Text excerpt:
▼▼▼

The accuracies of inception trained networks are as given in Tables 2 and 3. ResNet consistently showed the highest performance across the three classification tasks. The p value of significance was 5.8e−3. Also the standard deviation values in performance for the ResNet was substantially lower than those of inception v4, except for the case of cancer vs ulcer. This implies the learning results for ResNet are more stable than the rest of networks, necessitating less number of experimental drafting trial runs, which is another merit from practical training perspectives. Normal vs cancer and normal vs ulcer classifications produced accuracies above 0.90. In the case of cancer vs ulcer classification, performances were lower than the normal vs cancer and normal vs ulcer cases. The foremost step in the gastric endoscopy diagnosis is to determine whether a subject being seen is normal or has a disease. Hence the classification tasks involving normal-cancer and normal-ulcer have higher importance than the task of malignancy-only cancer vs ulcer cases. The nature of medical diagnosis typically demands high level of accuracies of computer-aided diagnosis systems. While the accuracies of 0.9649 and 0.9262 fall somewhat short of expected accuracies of CAD, overall the results show promise of deep learning-based models for automatic diagnosis based on gastric endoscopy. In Fig. 3, we give plots of AUROC curves for the three classifiers.

▲▲▲

Information:

▼▼▼

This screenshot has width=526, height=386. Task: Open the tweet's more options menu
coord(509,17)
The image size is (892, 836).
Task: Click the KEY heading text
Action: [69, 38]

▲▲▲
▼▼▼

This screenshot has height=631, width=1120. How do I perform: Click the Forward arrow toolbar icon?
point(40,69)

▲▲▲

Goal of the exercise: Please translate this sentence from the gastric endoscopy excerpt into Spanish: "Normal vs cancer and normal vs ulcer classifications produced accuracies above 0.90." The listing comes from a separate source, unrelated to the gastric endoscopy excerpt.

Response area: Las clasificaciones de normal frente a cáncer y de normal frente a úlcera produjeron precisiones superiores a 0,90.